┌─ TASK MATERIAL

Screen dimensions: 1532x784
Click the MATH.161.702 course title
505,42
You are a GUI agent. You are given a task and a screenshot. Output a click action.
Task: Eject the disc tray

└─

■ **EXERCISE GOAL**
Can you print every one of the lines above word for word, with nothing changed?

■ **SOLUTION TO THIS TASK**
Screen dimensions: 1532x784
Click the MATH.161.702 course title
505,42
You are a GUI agent. You are given a task and a screenshot. Output a click action.
Task: Eject the disc tray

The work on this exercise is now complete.